Collected data:
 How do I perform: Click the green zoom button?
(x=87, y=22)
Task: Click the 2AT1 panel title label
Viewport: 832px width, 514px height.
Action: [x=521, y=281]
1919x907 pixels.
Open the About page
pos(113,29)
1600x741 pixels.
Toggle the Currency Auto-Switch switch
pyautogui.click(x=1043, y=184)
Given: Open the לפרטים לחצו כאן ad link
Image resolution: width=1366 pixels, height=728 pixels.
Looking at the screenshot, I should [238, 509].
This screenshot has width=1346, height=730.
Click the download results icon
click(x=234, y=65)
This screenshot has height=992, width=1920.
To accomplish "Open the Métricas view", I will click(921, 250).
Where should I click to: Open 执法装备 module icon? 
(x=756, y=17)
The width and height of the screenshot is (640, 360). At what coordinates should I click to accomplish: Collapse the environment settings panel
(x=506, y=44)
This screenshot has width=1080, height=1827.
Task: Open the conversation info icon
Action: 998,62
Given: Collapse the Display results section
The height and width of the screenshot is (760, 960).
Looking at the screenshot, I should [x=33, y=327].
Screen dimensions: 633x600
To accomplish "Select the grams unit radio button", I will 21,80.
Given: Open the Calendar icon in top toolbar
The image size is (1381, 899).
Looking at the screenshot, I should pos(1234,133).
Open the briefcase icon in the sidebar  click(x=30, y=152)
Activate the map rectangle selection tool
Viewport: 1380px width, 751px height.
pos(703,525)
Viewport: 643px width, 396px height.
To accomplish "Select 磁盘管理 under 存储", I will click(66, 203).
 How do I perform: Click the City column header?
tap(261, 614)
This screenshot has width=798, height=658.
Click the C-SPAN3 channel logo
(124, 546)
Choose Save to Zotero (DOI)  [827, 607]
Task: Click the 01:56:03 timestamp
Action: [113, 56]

Assignment: Please give all of the entries again, exactly as written.

Final answer:
 How do I perform: Click the green zoom button?
(x=87, y=22)
Task: Click the 2AT1 panel title label
Viewport: 832px width, 514px height.
Action: [x=521, y=281]
1919x907 pixels.
Open the About page
pos(113,29)
1600x741 pixels.
Toggle the Currency Auto-Switch switch
pyautogui.click(x=1043, y=184)
Given: Open the לפרטים לחצו כאן ad link
Image resolution: width=1366 pixels, height=728 pixels.
Looking at the screenshot, I should [238, 509].
This screenshot has width=1346, height=730.
Click the download results icon
click(x=234, y=65)
This screenshot has height=992, width=1920.
To accomplish "Open the Métricas view", I will click(921, 250).
Where should I click to: Open 执法装备 module icon? 
(x=756, y=17)
The width and height of the screenshot is (640, 360). At what coordinates should I click to accomplish: Collapse the environment settings panel
(x=506, y=44)
This screenshot has width=1080, height=1827.
Task: Open the conversation info icon
Action: 998,62
Given: Collapse the Display results section
The height and width of the screenshot is (760, 960).
Looking at the screenshot, I should [x=33, y=327].
Screen dimensions: 633x600
To accomplish "Select the grams unit radio button", I will 21,80.
Given: Open the Calendar icon in top toolbar
The image size is (1381, 899).
Looking at the screenshot, I should pos(1234,133).
Open the briefcase icon in the sidebar  click(x=30, y=152)
Activate the map rectangle selection tool
Viewport: 1380px width, 751px height.
pos(703,525)
Viewport: 643px width, 396px height.
To accomplish "Select 磁盘管理 under 存储", I will click(66, 203).
 How do I perform: Click the City column header?
tap(261, 614)
This screenshot has width=798, height=658.
Click the C-SPAN3 channel logo
(124, 546)
Choose Save to Zotero (DOI)  [827, 607]
Task: Click the 01:56:03 timestamp
Action: [113, 56]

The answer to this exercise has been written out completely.